Figure 3

M2BP inhibits the production of MLV and VSV-G pseudotyped lentiviral vectors.

(A) A plasmid expressing M2BP was transfected into HEK293T cells with plasmids producing the VSV-G pseudotyped lentiviral vectors indicated. At 48 h posttransfection, equal volumes of the culture supernatants were used to infect HeLa-CD4-CCR5 cells. At 48 h postinfection, cells were harvested and analyzed by FACS. The relative number of GFP positive cells in the absence of M2BP was set as 100. Data presented are means ± SD of three independent experiments. (B) A plasmid expressing M2BP was transfected into HEK293T cells with an infectious clone of MLV. A plasmid expressing GFP was included to serve as a control for transfection efficiency and sample handling. At 48 h posttransfection, the producer cells and culture supernatants were harvested for Western blotting analyses.

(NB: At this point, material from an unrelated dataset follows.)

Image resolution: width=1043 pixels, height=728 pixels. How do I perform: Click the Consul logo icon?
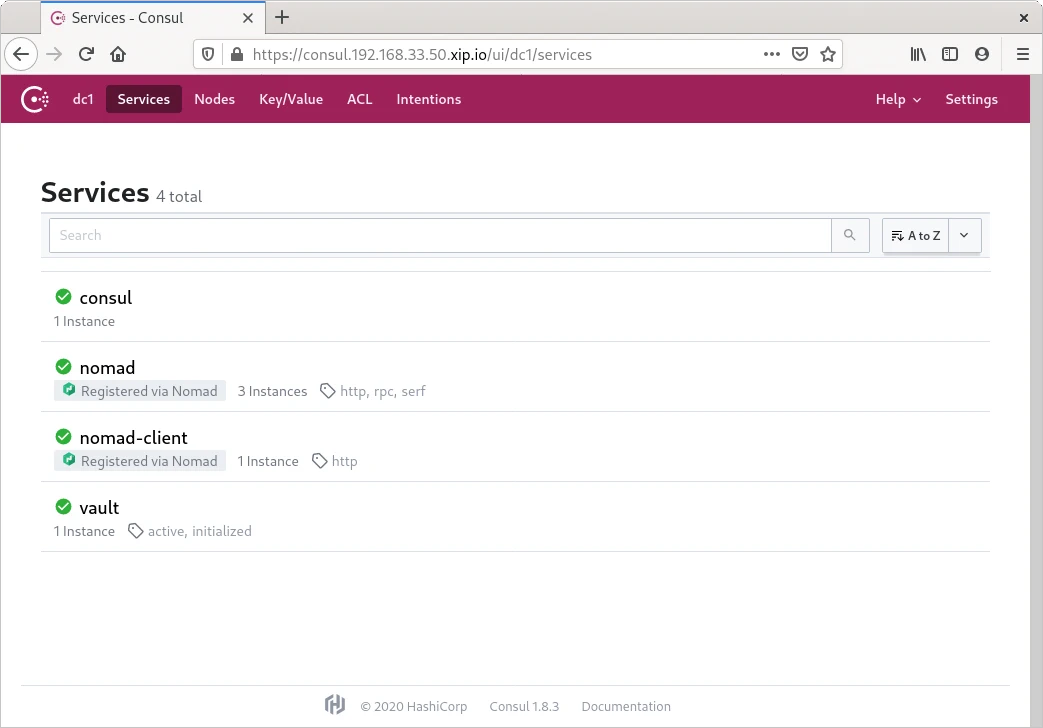(x=36, y=99)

Mock: mock transfected cells. (C) An empty vector (EV), or a plasmid expressing M2BP or RIG-I was transfected into HEK293T cells. At 36 h posttransfection, cells were infected with SINV-nanoLuc. At 24 h postinfection, the virus-containing culture supernatants were collected and used to infect HeLa-CD4-CCR5 cells for 10 h, followed by luciferase activity measurement. The relative luciferase activity in the absence of M2BP was set as 100. Data presented are means ± SD of three independent experiments.